I considered two alternatives within 754: either you represnt it
that way, or you don't. In the first case, you get nonsens upon
multiplication with a finite number, in the second case, you must
represent it by Inf. But then Overflow is inf, and there is no need
to treat it as something new.
No. This is one of the points you miss. In the second case there is still
a distinction to be made between Overflow and Infinity, just as there is
still a distiction to be made between an interval [1,Infinity] that
either does or does not have the IsBounded decoration present.
Since we have Infinity anyway, what is the use to have in addition an
Overflow?
Overflow must behave just like Inf is handled in the suggestions of
the Vienna proposal for modifying the IEEE 754 directed rounding modes.

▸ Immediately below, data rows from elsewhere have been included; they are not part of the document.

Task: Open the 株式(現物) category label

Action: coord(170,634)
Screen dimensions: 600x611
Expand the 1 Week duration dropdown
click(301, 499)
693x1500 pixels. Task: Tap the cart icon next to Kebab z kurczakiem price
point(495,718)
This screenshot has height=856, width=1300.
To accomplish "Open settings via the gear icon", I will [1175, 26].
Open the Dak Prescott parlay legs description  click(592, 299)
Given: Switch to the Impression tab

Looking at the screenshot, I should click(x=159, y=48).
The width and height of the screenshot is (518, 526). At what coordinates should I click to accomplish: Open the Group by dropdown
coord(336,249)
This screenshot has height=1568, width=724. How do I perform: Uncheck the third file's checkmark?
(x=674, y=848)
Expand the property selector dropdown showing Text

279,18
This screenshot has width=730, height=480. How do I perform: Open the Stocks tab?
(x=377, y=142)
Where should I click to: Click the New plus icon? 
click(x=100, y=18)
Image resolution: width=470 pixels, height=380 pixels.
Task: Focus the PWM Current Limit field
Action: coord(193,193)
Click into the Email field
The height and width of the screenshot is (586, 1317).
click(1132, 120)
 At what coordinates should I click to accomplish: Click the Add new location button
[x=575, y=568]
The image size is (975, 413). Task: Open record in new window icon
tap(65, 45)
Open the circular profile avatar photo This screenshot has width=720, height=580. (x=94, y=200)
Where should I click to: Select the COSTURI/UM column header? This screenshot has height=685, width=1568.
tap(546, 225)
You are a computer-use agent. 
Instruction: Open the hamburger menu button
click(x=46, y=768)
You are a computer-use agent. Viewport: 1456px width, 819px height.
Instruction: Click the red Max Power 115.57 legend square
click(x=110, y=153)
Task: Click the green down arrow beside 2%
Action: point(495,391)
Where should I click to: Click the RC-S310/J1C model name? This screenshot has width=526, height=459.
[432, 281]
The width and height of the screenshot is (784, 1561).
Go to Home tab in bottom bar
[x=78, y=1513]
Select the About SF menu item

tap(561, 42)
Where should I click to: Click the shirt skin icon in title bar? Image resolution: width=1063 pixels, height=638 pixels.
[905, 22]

But then there is no need for distinguishing the two, beyond what the
usual Inf and the IsBounded decoration offer.
Whhat is the advantage of having another object Overflow?
It depends on many cases, none of which P1788 has made any decision about
yet (that I know of).
If P1788 decides to include an IsBounded decoration, then the decorated
intervals:
([1,Infinity],NotBounded) and ([1,Infinity],IsBounded)
are two different intervals. The upper bound of the former is truly
unbounded, but the upper bound of the latter is not. In this case, the
IsBounded decoration could be "stored" in the floating-point representation
of the Infinity, hence
[1,Infinity] and [1,Overflow]
makes the same difference as the two decorated intervals above. In this
sense, the "IsBounded" decoration of interval [1,Infinity] can be viewed as
an Overflow in disguise. The reson the opposite is not necissarily true,
however, is that certain representations are explicitly possible with
Overflow that would not other-wise be possible with just an IsBounded
interval deocration, e.g.
[-Infinity,Overflow] and [-Overflow,Infinity]
are two intervals that could not be represented if the IsBounded decoration
is an attribute of the interval, itself.
Now, regardless if P1788 includes an IsBounded decoration or not,
distinguishing between Overflow and Infinity in the IEEE 754 arithmetic (or
a replacement thereof) gives a fast and efficient way to compute
[1,Overflow]*[0,0]=[1*0,Overflow*0]=[0,0]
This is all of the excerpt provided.